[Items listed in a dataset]

BEGIN

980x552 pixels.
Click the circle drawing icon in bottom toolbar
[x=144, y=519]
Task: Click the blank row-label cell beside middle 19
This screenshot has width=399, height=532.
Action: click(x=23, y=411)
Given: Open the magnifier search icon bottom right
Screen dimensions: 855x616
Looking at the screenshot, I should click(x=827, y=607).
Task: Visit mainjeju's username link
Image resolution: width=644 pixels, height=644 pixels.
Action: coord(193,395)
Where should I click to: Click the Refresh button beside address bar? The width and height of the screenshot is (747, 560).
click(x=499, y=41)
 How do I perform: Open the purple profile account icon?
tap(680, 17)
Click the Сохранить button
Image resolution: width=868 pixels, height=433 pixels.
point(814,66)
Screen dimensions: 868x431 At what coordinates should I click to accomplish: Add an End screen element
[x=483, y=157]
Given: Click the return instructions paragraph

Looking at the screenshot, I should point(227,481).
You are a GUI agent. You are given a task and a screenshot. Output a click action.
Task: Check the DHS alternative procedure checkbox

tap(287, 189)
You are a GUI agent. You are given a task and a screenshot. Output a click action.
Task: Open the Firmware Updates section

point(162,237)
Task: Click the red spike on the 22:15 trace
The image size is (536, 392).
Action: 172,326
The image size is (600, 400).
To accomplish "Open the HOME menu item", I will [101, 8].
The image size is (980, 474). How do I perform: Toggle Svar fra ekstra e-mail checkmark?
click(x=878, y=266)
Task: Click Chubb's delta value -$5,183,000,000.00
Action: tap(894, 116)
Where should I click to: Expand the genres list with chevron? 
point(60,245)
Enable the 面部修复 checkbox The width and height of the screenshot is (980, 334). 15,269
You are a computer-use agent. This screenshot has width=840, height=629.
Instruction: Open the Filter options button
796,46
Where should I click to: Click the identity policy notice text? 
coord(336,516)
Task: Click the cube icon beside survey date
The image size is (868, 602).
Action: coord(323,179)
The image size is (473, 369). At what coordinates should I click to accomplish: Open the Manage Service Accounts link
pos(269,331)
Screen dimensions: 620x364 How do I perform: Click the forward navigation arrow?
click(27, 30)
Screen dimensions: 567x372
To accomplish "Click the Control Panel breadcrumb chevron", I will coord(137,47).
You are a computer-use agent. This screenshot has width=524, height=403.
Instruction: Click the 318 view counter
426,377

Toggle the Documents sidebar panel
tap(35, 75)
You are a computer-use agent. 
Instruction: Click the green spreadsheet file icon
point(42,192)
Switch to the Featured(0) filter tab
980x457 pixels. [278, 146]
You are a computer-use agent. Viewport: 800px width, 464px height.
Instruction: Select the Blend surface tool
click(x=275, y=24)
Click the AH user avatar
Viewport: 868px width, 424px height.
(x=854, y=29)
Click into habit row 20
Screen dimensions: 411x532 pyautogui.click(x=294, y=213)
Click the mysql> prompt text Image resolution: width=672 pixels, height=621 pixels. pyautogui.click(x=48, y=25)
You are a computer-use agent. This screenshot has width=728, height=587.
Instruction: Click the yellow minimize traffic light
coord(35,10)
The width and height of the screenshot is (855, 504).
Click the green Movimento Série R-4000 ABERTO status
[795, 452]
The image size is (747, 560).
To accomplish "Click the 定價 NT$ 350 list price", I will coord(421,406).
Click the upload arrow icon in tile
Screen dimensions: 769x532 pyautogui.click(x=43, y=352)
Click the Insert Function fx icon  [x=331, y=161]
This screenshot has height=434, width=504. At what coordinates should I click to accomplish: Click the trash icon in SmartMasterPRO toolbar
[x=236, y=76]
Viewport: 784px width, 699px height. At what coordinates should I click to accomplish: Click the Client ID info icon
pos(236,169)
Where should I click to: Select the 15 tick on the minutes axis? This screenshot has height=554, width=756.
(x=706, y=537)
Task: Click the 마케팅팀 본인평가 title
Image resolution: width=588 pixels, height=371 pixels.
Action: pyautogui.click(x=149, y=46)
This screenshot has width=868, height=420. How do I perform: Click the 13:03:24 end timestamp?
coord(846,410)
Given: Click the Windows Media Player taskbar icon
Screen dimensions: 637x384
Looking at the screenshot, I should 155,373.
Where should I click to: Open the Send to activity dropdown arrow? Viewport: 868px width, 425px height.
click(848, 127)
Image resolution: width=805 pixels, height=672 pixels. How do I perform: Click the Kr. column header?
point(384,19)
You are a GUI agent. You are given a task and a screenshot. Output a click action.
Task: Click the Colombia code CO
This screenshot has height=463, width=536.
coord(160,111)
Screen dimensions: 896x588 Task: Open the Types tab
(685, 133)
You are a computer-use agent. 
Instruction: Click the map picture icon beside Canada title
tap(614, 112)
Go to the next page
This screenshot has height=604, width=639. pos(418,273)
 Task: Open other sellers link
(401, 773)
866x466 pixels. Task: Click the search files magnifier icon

END

Work to be completed:
Every entry should be output exactly as written, please.

Problem solution:
980x552 pixels.
Click the circle drawing icon in bottom toolbar
[x=144, y=519]
Task: Click the blank row-label cell beside middle 19
This screenshot has width=399, height=532.
Action: click(x=23, y=411)
Given: Open the magnifier search icon bottom right
Screen dimensions: 855x616
Looking at the screenshot, I should click(x=827, y=607).
Task: Visit mainjeju's username link
Image resolution: width=644 pixels, height=644 pixels.
Action: coord(193,395)
Where should I click to: Click the Refresh button beside address bar? The width and height of the screenshot is (747, 560).
click(x=499, y=41)
 How do I perform: Open the purple profile account icon?
tap(680, 17)
Click the Сохранить button
Image resolution: width=868 pixels, height=433 pixels.
point(814,66)
Screen dimensions: 868x431 At what coordinates should I click to accomplish: Add an End screen element
[x=483, y=157]
Given: Click the return instructions paragraph

Looking at the screenshot, I should point(227,481).
You are a GUI agent. You are given a task and a screenshot. Output a click action.
Task: Check the DHS alternative procedure checkbox

tap(287, 189)
You are a GUI agent. You are given a task and a screenshot. Output a click action.
Task: Open the Firmware Updates section

point(162,237)
Task: Click the red spike on the 22:15 trace
The image size is (536, 392).
Action: 172,326
The image size is (600, 400).
To accomplish "Open the HOME menu item", I will [101, 8].
The image size is (980, 474). How do I perform: Toggle Svar fra ekstra e-mail checkmark?
click(x=878, y=266)
Task: Click Chubb's delta value -$5,183,000,000.00
Action: tap(894, 116)
Where should I click to: Expand the genres list with chevron? 
point(60,245)
Enable the 面部修复 checkbox The width and height of the screenshot is (980, 334). 15,269
You are a computer-use agent. This screenshot has width=840, height=629.
Instruction: Open the Filter options button
796,46
Where should I click to: Click the identity policy notice text? 
coord(336,516)
Task: Click the cube icon beside survey date
The image size is (868, 602).
Action: coord(323,179)
The image size is (473, 369). At what coordinates should I click to accomplish: Open the Manage Service Accounts link
pos(269,331)
Screen dimensions: 620x364 How do I perform: Click the forward navigation arrow?
click(27, 30)
Screen dimensions: 567x372
To accomplish "Click the Control Panel breadcrumb chevron", I will coord(137,47).
You are a computer-use agent. This screenshot has width=524, height=403.
Instruction: Click the 318 view counter
426,377

Toggle the Documents sidebar panel
tap(35, 75)
You are a computer-use agent. 
Instruction: Click the green spreadsheet file icon
point(42,192)
Switch to the Featured(0) filter tab
980x457 pixels. [278, 146]
You are a computer-use agent. Viewport: 800px width, 464px height.
Instruction: Select the Blend surface tool
click(x=275, y=24)
Click the AH user avatar
Viewport: 868px width, 424px height.
(x=854, y=29)
Click into habit row 20
Screen dimensions: 411x532 pyautogui.click(x=294, y=213)
Click the mysql> prompt text Image resolution: width=672 pixels, height=621 pixels. pyautogui.click(x=48, y=25)
You are a computer-use agent. This screenshot has width=728, height=587.
Instruction: Click the yellow minimize traffic light
coord(35,10)
The width and height of the screenshot is (855, 504).
Click the green Movimento Série R-4000 ABERTO status
[795, 452]
The image size is (747, 560).
To accomplish "Click the 定價 NT$ 350 list price", I will coord(421,406).
Click the upload arrow icon in tile
Screen dimensions: 769x532 pyautogui.click(x=43, y=352)
Click the Insert Function fx icon  [x=331, y=161]
This screenshot has height=434, width=504. At what coordinates should I click to accomplish: Click the trash icon in SmartMasterPRO toolbar
[x=236, y=76]
Viewport: 784px width, 699px height. At what coordinates should I click to accomplish: Click the Client ID info icon
pos(236,169)
Where should I click to: Select the 15 tick on the minutes axis? This screenshot has height=554, width=756.
(x=706, y=537)
Task: Click the 마케팅팀 본인평가 title
Image resolution: width=588 pixels, height=371 pixels.
Action: pyautogui.click(x=149, y=46)
This screenshot has width=868, height=420. How do I perform: Click the 13:03:24 end timestamp?
coord(846,410)
Given: Click the Windows Media Player taskbar icon
Screen dimensions: 637x384
Looking at the screenshot, I should 155,373.
Where should I click to: Open the Send to activity dropdown arrow? Viewport: 868px width, 425px height.
click(848, 127)
Image resolution: width=805 pixels, height=672 pixels. How do I perform: Click the Kr. column header?
point(384,19)
You are a GUI agent. You are given a task and a screenshot. Output a click action.
Task: Click the Colombia code CO
This screenshot has height=463, width=536.
coord(160,111)
Screen dimensions: 896x588 Task: Open the Types tab
(685, 133)
You are a computer-use agent. 
Instruction: Click the map picture icon beside Canada title
tap(614, 112)
Go to the next page
This screenshot has height=604, width=639. pos(418,273)
 Task: Open other sellers link
(401, 773)
866x466 pixels. Task: Click the search files magnifier icon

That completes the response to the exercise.